* Stated problem *
Copy the records below verbatim, starting with the line that contains "The image size is (458, 336)." and going on through the line that contains "point(30,92)", both included.

* Raw records *
==*==
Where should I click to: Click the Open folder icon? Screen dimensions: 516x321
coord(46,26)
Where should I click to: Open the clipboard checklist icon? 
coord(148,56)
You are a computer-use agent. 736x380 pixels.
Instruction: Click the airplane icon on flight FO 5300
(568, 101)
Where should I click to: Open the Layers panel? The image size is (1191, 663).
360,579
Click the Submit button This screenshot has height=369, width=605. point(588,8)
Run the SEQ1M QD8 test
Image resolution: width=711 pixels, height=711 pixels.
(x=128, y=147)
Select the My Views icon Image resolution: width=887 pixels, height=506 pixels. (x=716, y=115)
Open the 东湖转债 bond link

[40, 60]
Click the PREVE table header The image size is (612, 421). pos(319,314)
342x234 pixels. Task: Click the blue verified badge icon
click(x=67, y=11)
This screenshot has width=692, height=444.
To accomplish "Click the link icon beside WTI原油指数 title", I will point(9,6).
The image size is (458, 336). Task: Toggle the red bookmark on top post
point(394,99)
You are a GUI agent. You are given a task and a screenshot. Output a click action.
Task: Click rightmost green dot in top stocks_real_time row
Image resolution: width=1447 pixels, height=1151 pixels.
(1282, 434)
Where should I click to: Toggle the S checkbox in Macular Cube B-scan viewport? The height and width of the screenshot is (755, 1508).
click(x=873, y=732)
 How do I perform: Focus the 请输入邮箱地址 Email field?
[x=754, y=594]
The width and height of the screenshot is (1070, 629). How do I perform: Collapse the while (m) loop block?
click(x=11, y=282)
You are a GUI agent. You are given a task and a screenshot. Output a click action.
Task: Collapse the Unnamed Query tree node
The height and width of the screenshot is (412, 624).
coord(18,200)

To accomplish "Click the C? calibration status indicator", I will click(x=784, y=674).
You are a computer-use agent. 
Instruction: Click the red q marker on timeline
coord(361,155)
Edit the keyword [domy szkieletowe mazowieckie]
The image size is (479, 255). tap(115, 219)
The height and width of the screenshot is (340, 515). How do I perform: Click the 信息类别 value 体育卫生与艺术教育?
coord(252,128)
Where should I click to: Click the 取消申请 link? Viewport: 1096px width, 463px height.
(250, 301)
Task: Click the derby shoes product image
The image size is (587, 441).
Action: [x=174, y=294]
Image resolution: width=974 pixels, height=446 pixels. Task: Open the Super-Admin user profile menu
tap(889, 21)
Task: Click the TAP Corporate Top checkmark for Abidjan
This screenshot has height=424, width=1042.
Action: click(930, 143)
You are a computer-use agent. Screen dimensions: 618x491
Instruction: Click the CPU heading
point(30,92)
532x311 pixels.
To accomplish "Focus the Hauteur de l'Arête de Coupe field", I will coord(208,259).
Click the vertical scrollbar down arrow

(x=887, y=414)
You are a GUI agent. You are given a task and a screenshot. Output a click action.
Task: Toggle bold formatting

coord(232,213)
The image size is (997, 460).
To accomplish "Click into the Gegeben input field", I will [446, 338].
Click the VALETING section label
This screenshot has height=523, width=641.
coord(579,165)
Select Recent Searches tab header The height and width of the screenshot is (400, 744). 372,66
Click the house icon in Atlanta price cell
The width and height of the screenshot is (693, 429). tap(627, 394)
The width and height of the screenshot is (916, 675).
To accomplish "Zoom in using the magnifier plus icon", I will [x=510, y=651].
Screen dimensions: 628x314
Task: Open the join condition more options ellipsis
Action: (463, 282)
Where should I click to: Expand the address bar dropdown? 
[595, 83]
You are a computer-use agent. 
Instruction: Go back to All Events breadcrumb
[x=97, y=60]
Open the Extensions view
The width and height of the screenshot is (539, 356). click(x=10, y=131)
==*==
* Exercise response *
The image size is (458, 336). Task: Toggle the red bookmark on top post
point(394,99)
You are a GUI agent. You are given a task and a screenshot. Output a click action.
Task: Click rightmost green dot in top stocks_real_time row
Image resolution: width=1447 pixels, height=1151 pixels.
(1282, 434)
Where should I click to: Toggle the S checkbox in Macular Cube B-scan viewport? The height and width of the screenshot is (755, 1508).
click(x=873, y=732)
 How do I perform: Focus the 请输入邮箱地址 Email field?
[x=754, y=594]
The width and height of the screenshot is (1070, 629). How do I perform: Collapse the while (m) loop block?
click(x=11, y=282)
You are a GUI agent. You are given a task and a screenshot. Output a click action.
Task: Collapse the Unnamed Query tree node
The height and width of the screenshot is (412, 624).
coord(18,200)

To accomplish "Click the C? calibration status indicator", I will click(x=784, y=674).
You are a computer-use agent. 
Instruction: Click the red q marker on timeline
coord(361,155)
Edit the keyword [domy szkieletowe mazowieckie]
The image size is (479, 255). tap(115, 219)
The height and width of the screenshot is (340, 515). How do I perform: Click the 信息类别 value 体育卫生与艺术教育?
coord(252,128)
Where should I click to: Click the 取消申请 link? Viewport: 1096px width, 463px height.
(250, 301)
Task: Click the derby shoes product image
The image size is (587, 441).
Action: [x=174, y=294]
Image resolution: width=974 pixels, height=446 pixels. Task: Open the Super-Admin user profile menu
tap(889, 21)
Task: Click the TAP Corporate Top checkmark for Abidjan
This screenshot has height=424, width=1042.
Action: click(930, 143)
You are a computer-use agent. Screen dimensions: 618x491
Instruction: Click the CPU heading
point(30,92)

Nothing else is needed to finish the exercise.